The paintings of Alex Gross are magical, loaded with imagery both logical and surreal. His influences are equally mixed and unexpected, from Victorian photography to more modern Japanese culture but one of his ultimate goals is to create art that remains timeless. He talks to My Name Is? about the importance of formal art training, why he’d prefer to be the artistic equivalent of Pink Floyd rather than Led Zeppelin and his mission to ‘paint images that look like the dream you had, or wish you had last night’.

 

Alex Gross grew up in Long Island – a place he describes as ‘the suburban backyard of Manhattan.’ In 1988, he moved to Los Angeles for art school where he settled and has lived ever since. His earliest artistic influences were comic books and movies especially the strong visuals from science fiction television and films like Star Trek and later Star Wars. These interests led to him wanting to become a comic book illustrator but he ended up spending a decade working as a commercial illustrator – a job he found ultimately unfulfilling.
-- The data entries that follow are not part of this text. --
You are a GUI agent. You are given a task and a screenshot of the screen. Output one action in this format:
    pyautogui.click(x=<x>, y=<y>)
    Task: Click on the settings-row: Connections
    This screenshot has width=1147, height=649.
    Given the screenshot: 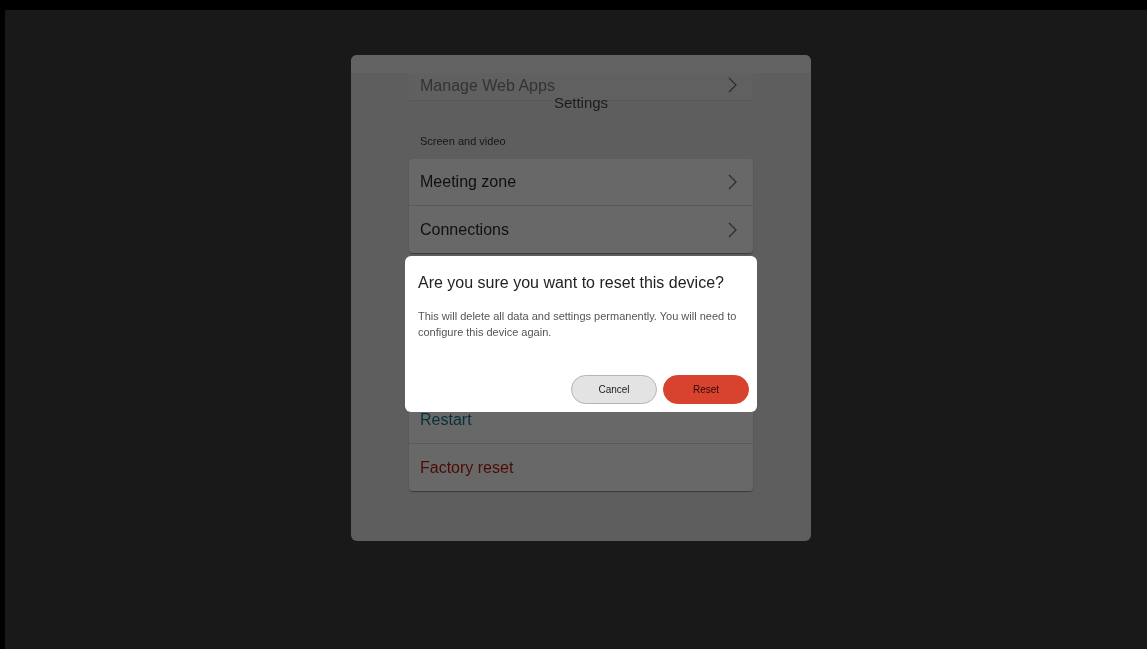 What is the action you would take?
    pyautogui.click(x=581, y=230)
Finally, through art school he ‘got some other ideas.’ His route in, as an illustration major, was not totally direct though. After high school he tried a year at a university before discovering it was not the place for him. After that, he went back home and attended the Art Center College of Design – renowned as one of the best art schools in the US – and a place that made a massive impression on him. He believes he would never have achieved what he has today without that education.

 

Indeed, Gross is such a strong believer in formal art education that he now teaches as an instructor at Art Center and delights in the fact that he has ‘seen hundreds of students over the years evolve into wonderful artists. The key thing about the school was, and remains, great instructors. I don't see how being self-taught can ever be better than learning from amazing artists. How to teach art can be endlessly debated, but I firmly believe that studying with good artists who are good teachers is always the best way to learn and improve one's own work.’